> _WHAT YOU HAVE TO DO_: Give every line of the listing below as a Markdown table with two columns, Row and Line, numbering the rows in order and leaving out blank lines.

____________________

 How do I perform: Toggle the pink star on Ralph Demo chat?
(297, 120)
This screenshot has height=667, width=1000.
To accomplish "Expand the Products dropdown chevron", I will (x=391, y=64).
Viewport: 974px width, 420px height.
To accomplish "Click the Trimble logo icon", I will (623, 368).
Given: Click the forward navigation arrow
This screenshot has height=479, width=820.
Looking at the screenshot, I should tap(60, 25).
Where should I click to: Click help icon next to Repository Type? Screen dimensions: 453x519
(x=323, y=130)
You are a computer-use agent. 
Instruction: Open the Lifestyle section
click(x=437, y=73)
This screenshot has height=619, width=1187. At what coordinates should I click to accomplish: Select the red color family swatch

____________________

> _RESULT_:
| Row | Line |
|---|---|
| 1 |  How do I perform: Toggle the pink star on Ralph Demo chat? |
| 2 | (297, 120) |
| 3 | This screenshot has height=667, width=1000. |
| 4 | To accomplish "Expand the Products dropdown chevron", I will (x=391, y=64). |
| 5 | Viewport: 974px width, 420px height. |
| 6 | To accomplish "Click the Trimble logo icon", I will (623, 368). |
| 7 | Given: Click the forward navigation arrow |
| 8 | This screenshot has height=479, width=820. |
| 9 | Looking at the screenshot, I should tap(60, 25). |
| 10 | Where should I click to: Click help icon next to Repository Type? Screen dimensions: 453x519 |
| 11 | (x=323, y=130) |
| 12 | You are a computer-use agent.  |
| 13 | Instruction: Open the Lifestyle section |
| 14 | click(x=437, y=73) |
| 15 | This screenshot has height=619, width=1187. At what coordinates should I click to accomplish: Select the red color family swatch |